Yeah, that's where the "Am I crazy?" part comes in.

I could leave Whistler Saturday evening and knock out 3-4 (or 5) hours before getting too sleepy to proceed. That would "only" leave me 15-16 hours on Sunday.:skep:

I'm going to be worthless at work on Monday.... that's for dang sure. Tired as all get-out _and_ basking in the post Whistler glow.


----------



## string (Jan 13, 2004)

Krob....you have the best I-bike ride reports on the web....selfishly speaking you should go to I-bike.

Driving aside, Whistler will obviously be more fun for you....but lets not make this all about you and enjoying your life... :devil:


----------



## KRob (Jan 13, 2004)

ronnyg801 said:


> Whistler for sure. I am from Northern Utah, I have rode lots of stuff in Southern Utah, rode Bootleg, they are fun and I enjoy them. However I just got back from Whistler for the first time and I can pretty honestly say I am not excited to ride anything we have in our area or even Southern Utah, Other than Moab, I havent been on a bike there yet (weird I know).
> 
> Whistler will change your outlook on biking, You think biking is fun?! Its way more fun at whistler... Even the trail bike stuff is amazing. We didnt get a chance to ride Squamish or the shore but have heard tons of good things.
> 
> If you an handle that drive it is definitely worth it.

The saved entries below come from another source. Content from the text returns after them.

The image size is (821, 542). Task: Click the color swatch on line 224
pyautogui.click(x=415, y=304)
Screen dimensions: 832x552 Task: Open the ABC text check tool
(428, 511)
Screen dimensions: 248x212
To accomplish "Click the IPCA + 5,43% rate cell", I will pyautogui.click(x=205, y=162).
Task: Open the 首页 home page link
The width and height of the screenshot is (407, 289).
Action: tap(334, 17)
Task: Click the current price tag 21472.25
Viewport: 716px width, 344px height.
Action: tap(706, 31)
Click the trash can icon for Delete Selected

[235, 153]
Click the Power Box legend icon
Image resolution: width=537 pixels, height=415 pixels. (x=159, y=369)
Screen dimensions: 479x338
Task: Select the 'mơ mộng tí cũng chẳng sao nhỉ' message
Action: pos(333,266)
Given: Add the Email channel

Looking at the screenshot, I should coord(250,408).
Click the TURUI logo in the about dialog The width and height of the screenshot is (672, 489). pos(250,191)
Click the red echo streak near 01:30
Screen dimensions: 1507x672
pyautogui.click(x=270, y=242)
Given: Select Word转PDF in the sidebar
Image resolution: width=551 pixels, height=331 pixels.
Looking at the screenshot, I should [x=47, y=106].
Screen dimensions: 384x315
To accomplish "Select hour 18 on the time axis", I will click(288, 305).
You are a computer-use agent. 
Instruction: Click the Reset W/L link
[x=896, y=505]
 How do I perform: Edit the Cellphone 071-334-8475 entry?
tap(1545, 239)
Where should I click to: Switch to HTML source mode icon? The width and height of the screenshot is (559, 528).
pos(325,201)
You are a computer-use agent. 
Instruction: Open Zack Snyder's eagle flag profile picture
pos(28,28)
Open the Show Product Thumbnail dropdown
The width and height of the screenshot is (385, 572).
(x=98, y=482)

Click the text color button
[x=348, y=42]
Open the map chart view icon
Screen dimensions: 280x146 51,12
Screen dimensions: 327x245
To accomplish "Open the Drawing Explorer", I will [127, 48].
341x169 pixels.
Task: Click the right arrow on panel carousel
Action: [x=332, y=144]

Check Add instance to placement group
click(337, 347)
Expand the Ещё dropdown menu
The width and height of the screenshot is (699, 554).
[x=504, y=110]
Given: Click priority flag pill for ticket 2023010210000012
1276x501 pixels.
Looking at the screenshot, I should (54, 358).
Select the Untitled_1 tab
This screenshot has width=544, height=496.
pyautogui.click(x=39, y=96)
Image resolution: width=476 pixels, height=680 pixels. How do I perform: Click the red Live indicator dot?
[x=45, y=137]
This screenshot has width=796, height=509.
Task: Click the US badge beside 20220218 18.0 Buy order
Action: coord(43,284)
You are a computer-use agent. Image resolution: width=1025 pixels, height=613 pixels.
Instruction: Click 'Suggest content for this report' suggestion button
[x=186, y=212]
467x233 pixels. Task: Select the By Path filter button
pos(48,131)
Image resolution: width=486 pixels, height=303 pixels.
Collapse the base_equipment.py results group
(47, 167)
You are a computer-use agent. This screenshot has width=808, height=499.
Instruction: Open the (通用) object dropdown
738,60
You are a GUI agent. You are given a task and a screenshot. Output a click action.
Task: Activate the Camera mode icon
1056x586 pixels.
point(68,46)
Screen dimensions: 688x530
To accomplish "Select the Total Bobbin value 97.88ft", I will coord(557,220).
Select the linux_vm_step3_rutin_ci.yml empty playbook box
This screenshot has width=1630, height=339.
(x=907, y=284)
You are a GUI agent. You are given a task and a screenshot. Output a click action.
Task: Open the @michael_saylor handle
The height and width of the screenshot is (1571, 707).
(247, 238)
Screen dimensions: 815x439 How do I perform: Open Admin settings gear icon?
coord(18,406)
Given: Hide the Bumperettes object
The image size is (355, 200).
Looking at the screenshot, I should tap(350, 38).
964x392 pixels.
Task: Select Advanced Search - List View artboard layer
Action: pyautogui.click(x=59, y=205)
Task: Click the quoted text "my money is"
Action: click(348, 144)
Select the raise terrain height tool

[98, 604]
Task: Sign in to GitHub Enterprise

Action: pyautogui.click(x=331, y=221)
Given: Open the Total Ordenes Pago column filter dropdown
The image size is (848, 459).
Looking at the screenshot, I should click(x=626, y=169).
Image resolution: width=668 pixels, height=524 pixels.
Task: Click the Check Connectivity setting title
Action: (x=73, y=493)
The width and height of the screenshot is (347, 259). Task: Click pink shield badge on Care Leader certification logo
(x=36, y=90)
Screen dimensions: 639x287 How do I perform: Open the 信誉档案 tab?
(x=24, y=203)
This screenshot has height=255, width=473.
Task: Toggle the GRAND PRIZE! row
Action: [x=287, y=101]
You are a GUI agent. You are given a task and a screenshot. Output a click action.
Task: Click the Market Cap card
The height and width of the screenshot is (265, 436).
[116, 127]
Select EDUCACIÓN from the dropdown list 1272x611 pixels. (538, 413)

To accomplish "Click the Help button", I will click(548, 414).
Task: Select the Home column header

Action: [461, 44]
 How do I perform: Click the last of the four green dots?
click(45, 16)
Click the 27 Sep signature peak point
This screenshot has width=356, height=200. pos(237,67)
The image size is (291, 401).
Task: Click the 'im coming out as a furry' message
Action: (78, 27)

So if I go to whistler it will ruin me for all other trails? Maybe that's not such good thing.


----------



## KRob (Jan 13, 2004)

string said:


> Krob....you have the best I-bike ride reports on the web....selfishly speaking you should go to I-bike.
> 
> Driving aside, Whistler will obviously be more fun for you....but lets not make this all about you and enjoying your life... :devil:


Thanks string. There's some cool bikes coming out this year that I'd really like test. Plus it seems like every time I miss, Noel comes out with something surprising.

Nothing wrong with the ibike/Moab trip and it ends up being pretty cheap too. I stay with my father-in-law in Vegas and either camp or stay with friends in moab so my chilcotin fund wouldn't take too big of a hit.

Tough decision. Life-altering riding is hard to pass up though.


----------



## craigstr (Sep 19, 2003)

Hopefully you have a passport?


----------



## KRob (Jan 13, 2004)

craigstr said:


> Hopefully you have a passport?


Yes..... AND no priors!:thumbsup:


----------



## delirian (Jan 1, 2009)

would flying be a viable option,,,,, just thinking its better to spend a few hours on a plane than all them hours on the road, it's bad enough for me coming from the uk 9 hour flight then 2 hour (ish) drive to whistler.


----------



## KRob (Jan 13, 2004)

delirian said:


> would flying be a viable option,,,,, just thinking its better to spend a few hours on a plane than all them hours on the road, it's bad enough for me coming from the uk 9 hour flight then 2 hour (ish) drive to whistler.


I'm so far from a major airport (4 hours) that I almost never fly unless there's an ocean or a whole continent separating me and my destination. If I can get there by car in a day (or two) I'd much rather drive. Plus then I don't have to worry about car rentals, bike packing, airport delays, security, etc, etc. I'll bet it would still be a 10-12 hour ordeal getting from my house to Whistler by plane....easy.

My car also gives me a place to sleep/camp and I have space to bring tools, spare parts, tires, two bikes, etc.


----------



## string (Jan 13, 2004)

KRob said:


> Thanks string. There's some cool bikes coming out this year that I'd really like test. Plus it seems like every time I miss, Noel comes out with something surprising.
> 
> Nothing wrong with the ibike/Moab trip and it ends up being pretty cheap too. I stay with my father-in-law in Vegas and either camp or stay with friends in moab so my chilcotin fund wouldn't take too big of a hit.
> 
> Tough decision. Life-altering riding is hard to pass up though.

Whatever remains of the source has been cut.